E in tarda mattinata il governatore del Piemonte, Roberto Cota, ha parlato di emergenza maltempo, dicendo che «la situazione è al momento stazionaria e non ha comportato particolari problemi grazie soprattutto allo straordinario lavoro del nostro sistema di protezione civile. Siamo comunque in allerta perchè sono previste altre forti precipitazioni per le prossime 12-24 ore. Occorre ora valutare con attenzione il fronte delle frane». Cota ha anche annunciato che stamane la giunta ha deliberato la richiesta di riconoscimento dello stato di calamità naturale.

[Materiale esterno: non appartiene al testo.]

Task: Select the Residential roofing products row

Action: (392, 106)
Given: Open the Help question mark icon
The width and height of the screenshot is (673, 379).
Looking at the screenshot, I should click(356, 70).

Al momento, il livello dei fiumi è in costante calo: per darvi un’idea, l’altezza del Po misurata alle 6 di stamane a Crescentino era di 458 cm; alle 9 era di 426 cm. A Trino, alle 6 era di 450 cm; alle 9 di 420 cm. La Sesia poi non presentava dati significativi.

I vari bollettini emessi dall’Arpa segnalano che ovunque i corsi d’acqua sono al di sotto dei livelli di “moderata criticità” e, anche se per il pomeriggio è ancora prevista pioggia, l’innalzamento previsto si manterrà sempre sotto la soglia di pericolo.

Non si segnalano interventi particolari nel corso della mattinata dall’area orientale del Piemonte, dunque risulta essere tutto tranquillo sia in Valsesia sia nel Biellese.

Ovviamente, in presenza di emergenze come quella che stiamo vivendo c’è preoccupazione per la sicurezza dei siti nucleari. Da Saluggia il sindaco Pasteris assicura che tutto è nella norma e il livello della Dora Baltea è in calo. A Trino, a scopo precauzionale, sono state disposte delle protezioni ulteriori attorno alla centrale Fermi con sacchi di sabbia. Attualmente, lo ripetiamo, il livello del fiume è comunque in calo.